In 2002, the Grand Duchy of Luxembourg underwent a profound monetary transition, as it, along with eleven other founding members, irrevocably adopted the euro as its official currency. This marked the culmination of a multi-year process of economic convergence under the Maastricht Treaty criteria, to which Luxembourg, with its stable economy, low public debt, and strong financial sector, easily adhered. The physical introduction of euro banknotes and coins on 1 January 2002 (E-Day) replaced the Luxembourgish franc (LUF), which had been pegged to the Belgian franc since the 1920s under the Belgium-Luxembourg Economic Union (BLEU). For the first two months of the year, both currencies circulated in parallel before the franc ceased to be legal tender.

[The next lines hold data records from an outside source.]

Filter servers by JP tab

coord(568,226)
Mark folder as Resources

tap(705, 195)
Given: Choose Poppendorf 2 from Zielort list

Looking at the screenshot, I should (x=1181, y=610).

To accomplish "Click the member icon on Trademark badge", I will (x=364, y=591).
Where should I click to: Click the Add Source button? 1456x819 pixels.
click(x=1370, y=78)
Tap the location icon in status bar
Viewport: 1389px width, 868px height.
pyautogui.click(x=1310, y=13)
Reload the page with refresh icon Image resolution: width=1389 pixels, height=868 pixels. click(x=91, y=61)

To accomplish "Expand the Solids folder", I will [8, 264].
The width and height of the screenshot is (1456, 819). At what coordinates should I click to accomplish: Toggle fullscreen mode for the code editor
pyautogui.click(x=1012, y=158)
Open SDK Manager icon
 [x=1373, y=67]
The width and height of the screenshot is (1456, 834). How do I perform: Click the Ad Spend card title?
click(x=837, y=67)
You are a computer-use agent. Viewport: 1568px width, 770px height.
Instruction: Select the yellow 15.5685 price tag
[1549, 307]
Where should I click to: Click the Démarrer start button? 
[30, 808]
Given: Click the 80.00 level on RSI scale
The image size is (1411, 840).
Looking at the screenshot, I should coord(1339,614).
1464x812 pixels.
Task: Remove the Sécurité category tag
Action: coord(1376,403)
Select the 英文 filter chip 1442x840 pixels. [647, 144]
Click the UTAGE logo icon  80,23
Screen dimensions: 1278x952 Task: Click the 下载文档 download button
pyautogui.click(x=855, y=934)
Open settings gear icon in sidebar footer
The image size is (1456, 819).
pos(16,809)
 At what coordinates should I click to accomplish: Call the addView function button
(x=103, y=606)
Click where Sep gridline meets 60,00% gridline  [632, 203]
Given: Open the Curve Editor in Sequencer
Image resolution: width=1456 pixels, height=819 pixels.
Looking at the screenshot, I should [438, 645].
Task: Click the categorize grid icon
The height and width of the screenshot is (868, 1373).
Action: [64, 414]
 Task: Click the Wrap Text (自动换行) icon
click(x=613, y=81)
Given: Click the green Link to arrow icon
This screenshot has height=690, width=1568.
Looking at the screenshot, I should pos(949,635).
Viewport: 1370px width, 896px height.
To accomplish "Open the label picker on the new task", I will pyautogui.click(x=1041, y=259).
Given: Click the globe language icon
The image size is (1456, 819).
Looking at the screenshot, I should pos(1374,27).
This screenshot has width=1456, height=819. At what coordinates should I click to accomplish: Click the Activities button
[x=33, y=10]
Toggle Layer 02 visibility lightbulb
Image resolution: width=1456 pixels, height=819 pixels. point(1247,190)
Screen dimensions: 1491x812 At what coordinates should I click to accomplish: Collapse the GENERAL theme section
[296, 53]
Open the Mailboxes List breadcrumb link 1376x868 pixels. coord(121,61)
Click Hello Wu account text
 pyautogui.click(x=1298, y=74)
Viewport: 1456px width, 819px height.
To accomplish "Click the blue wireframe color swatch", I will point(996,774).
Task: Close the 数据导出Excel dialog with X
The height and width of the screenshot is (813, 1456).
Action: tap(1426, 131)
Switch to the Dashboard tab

This change was largely seamless for Luxembourg's economy, given its high degree of international integration and the fact that its financial sector had long operated in multiple currencies. The fixed conversion rate was set at 40.3399 Luxembourgish francs to one euro. A key national particularity was that Luxembourg, unlike other euro area members, did not initially issue its own standard euro coins; it used Belgian coins until 2004 when it finally began minting coins with the effigy of Grand Duke Henri. This delay was due to complex negotiations regarding seigniorage rights with Belgium, a legacy of their long-standing monetary union.
The adoption solidified Luxembourg's position at the heart of the European project and eliminated exchange rate risks for its critical cross-border workforce and its vast banking and investment fund industry. Domestically, it required a significant public information campaign and technical adjustments for businesses and vending machines. While some sentimental attachment to the franc persisted, the transition was broadly accepted as a logical step for a founding EU member state, further embedding its economy into the single market and enhancing monetary stability for its future development.